Source document
============================================================

We have a group in MCS which is used to apply monitoring probes for all servers in our enterprise such as CPU, Disk, Memory, and Services. These probes were created on a template server setting thresholds and alarm levels and then copied to the group that contains all of our hosts. We need a method to create exceptions to this enterprise monitoring template in cases where a server cannot operate within the same parameters as all other servers. As an example, we monitor our anti-virus services across all servers to ensure they are started. If they are not in a started state a critical alarm is created. There may be a situation where an application running on a server is not compatible with that anti-virus application for whatever reason and that server will have the service in a disabled state until a root cause for the incompatibility can be established and the service can be enabled. Putting the entire server into maintenance mode is not a viable option as we still need to monitor the other services and CDM thresholds. Setting the anti-virus alerts to invisible also does not work in our situation as we drive all of our critical alerts to a central monitored Spectrum console and we cannot filter out invisible alerts, if it is critical, it is registered in the Spectrum console.
Possible Solution
For each of the profiles within the enterprise monitoring template we have created an "exception" group. The monitoring profile is copied to the group for each specific service, given a higher group profile priority and the alarm severity is changed to information.

============================================================

Assigned task 1
In the post about exceptions to enterprise monitoring templates, what alarm severity is set on a profile after it is copied to an exception group?
Assigned task 2
Write the next part of the post about exceptions to enterprise monitoring templates, picking up after its last sentence.

Items from a data source

============================================================

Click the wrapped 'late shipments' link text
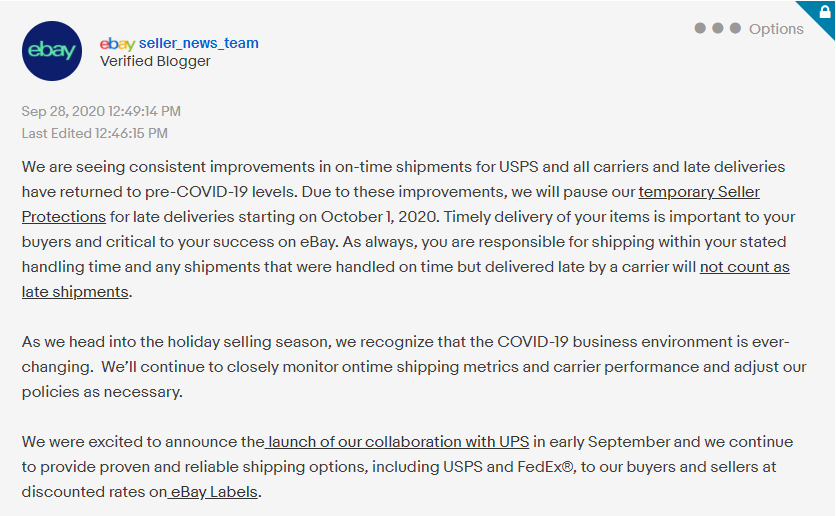 click(75, 292)
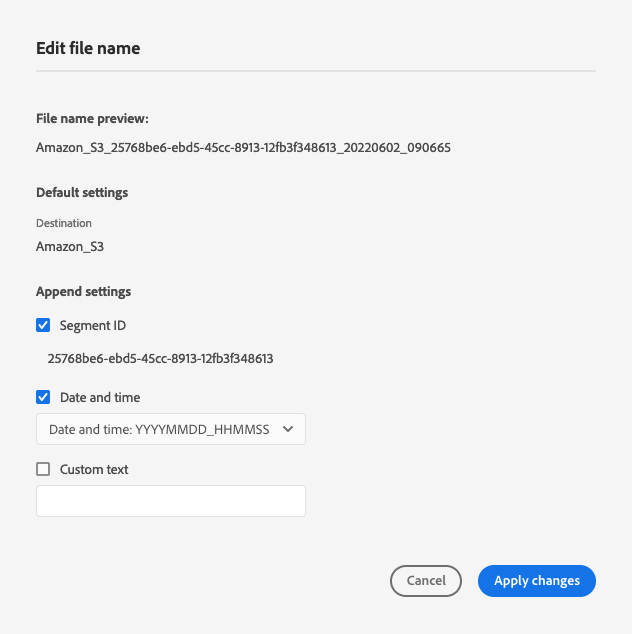Viewport: 632px width, 634px height.
Task: Click the Append settings heading
Action: click(x=84, y=292)
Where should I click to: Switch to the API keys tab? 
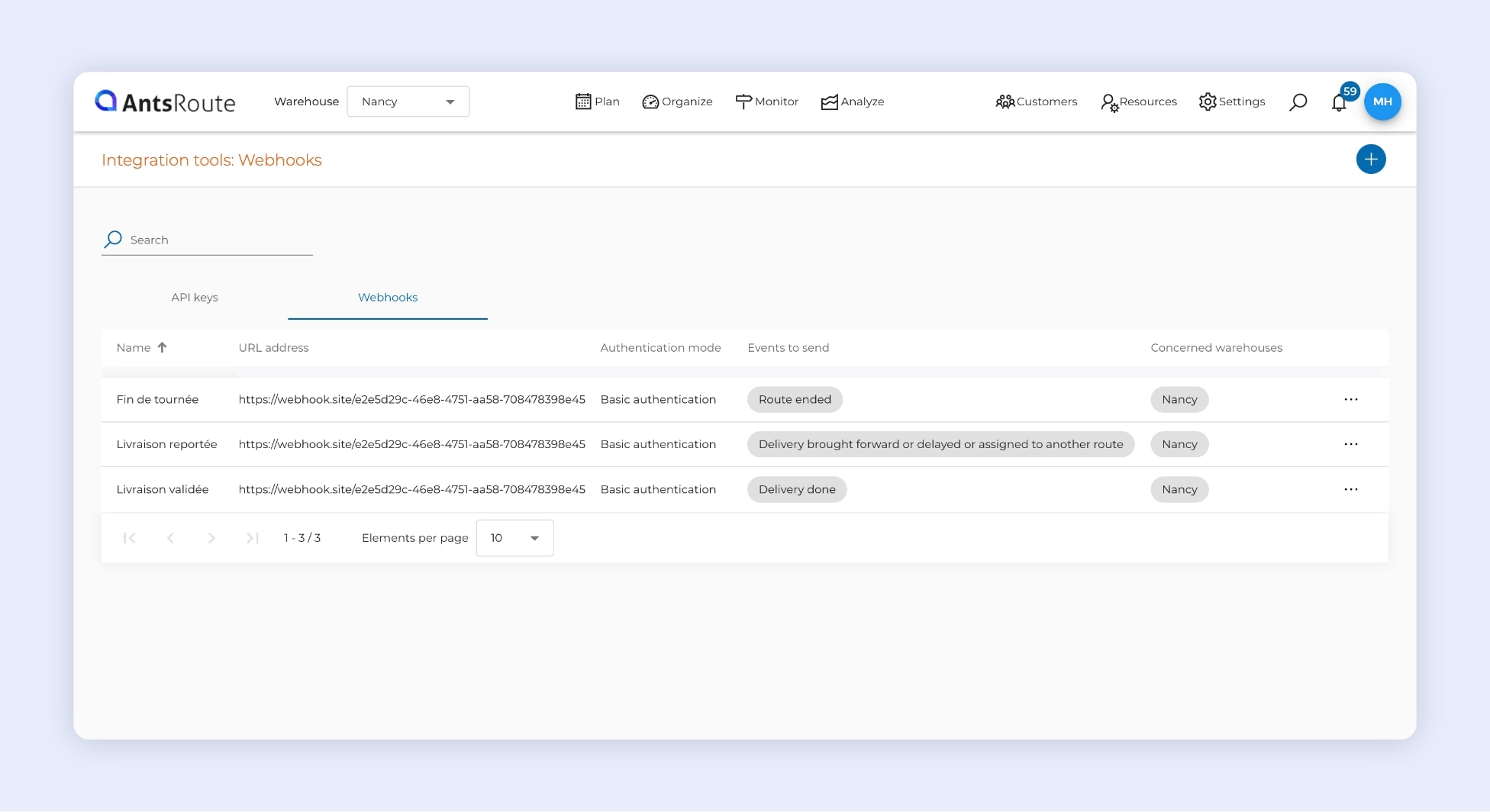click(195, 298)
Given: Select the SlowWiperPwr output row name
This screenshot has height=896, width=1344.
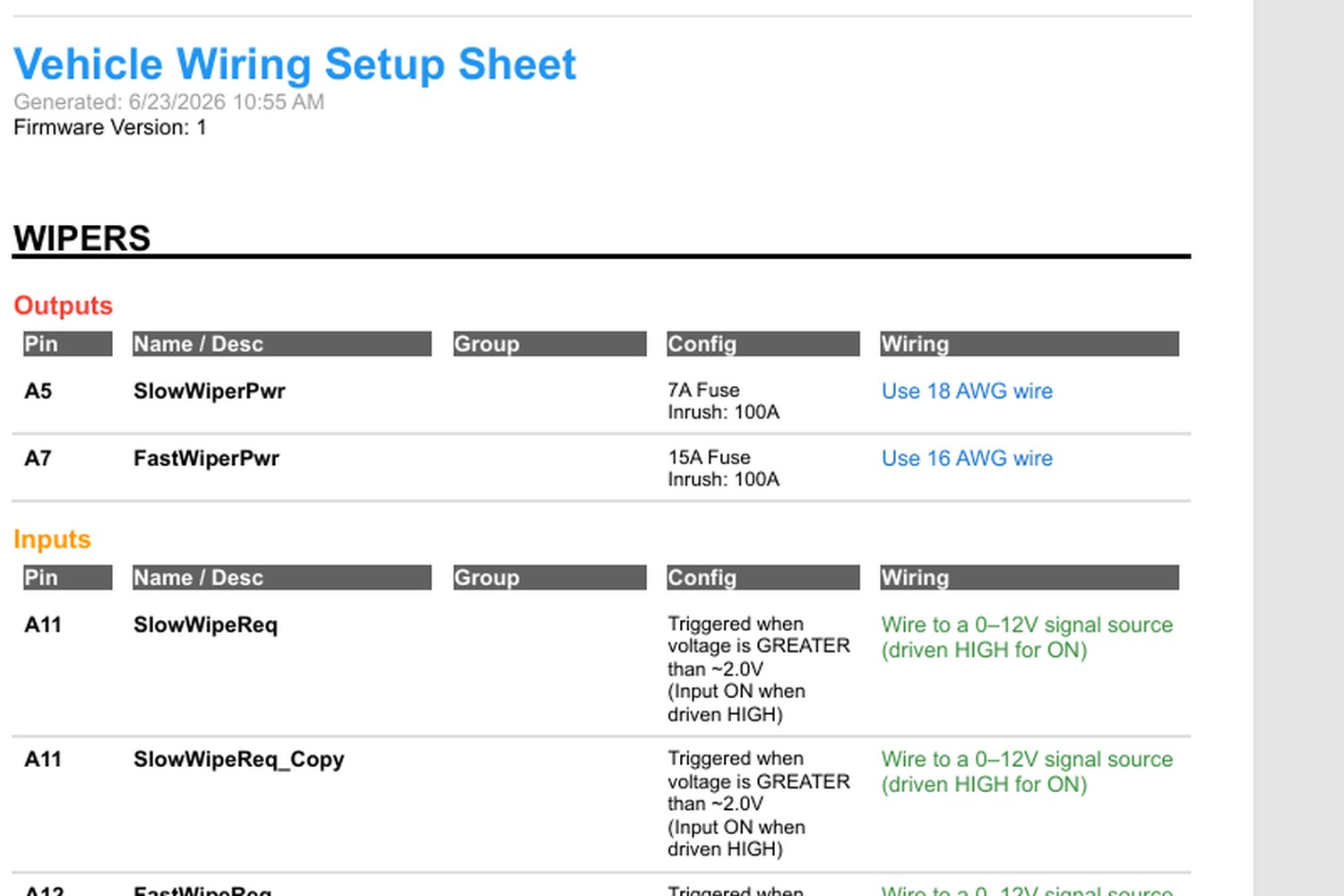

============================================================

Task answer 1
Information.

Task answer 2
Problem
In our testing, moving a server that is currently alarming for anti-virus service down into the new group behaves as expected, the critical service alarms are changed to informational alarms. The issue is when we move the server out of the group so that it should only be receiving the profile from the original, enterprise wide group which creates the alarms in a critical state. The alerts continue to be created as informational. Viewing the profile status of the alarm on the server shows that it is derived from the group that has the alarm as critical. MCS continues to create informational alarms even when the server is no longer attached to that profile.
Questions
How often are profiles within an MCS group reconciled so that members of the group will receive the profiles attached to the group? Can this be modified to a specific time interval? If so, what are the downsides of shortening the interval? Can a reconciliation be manually executed?
Is there a better procedure than the one I'm describing? I suspect this would be an issue in any enterprise, how are others handling this?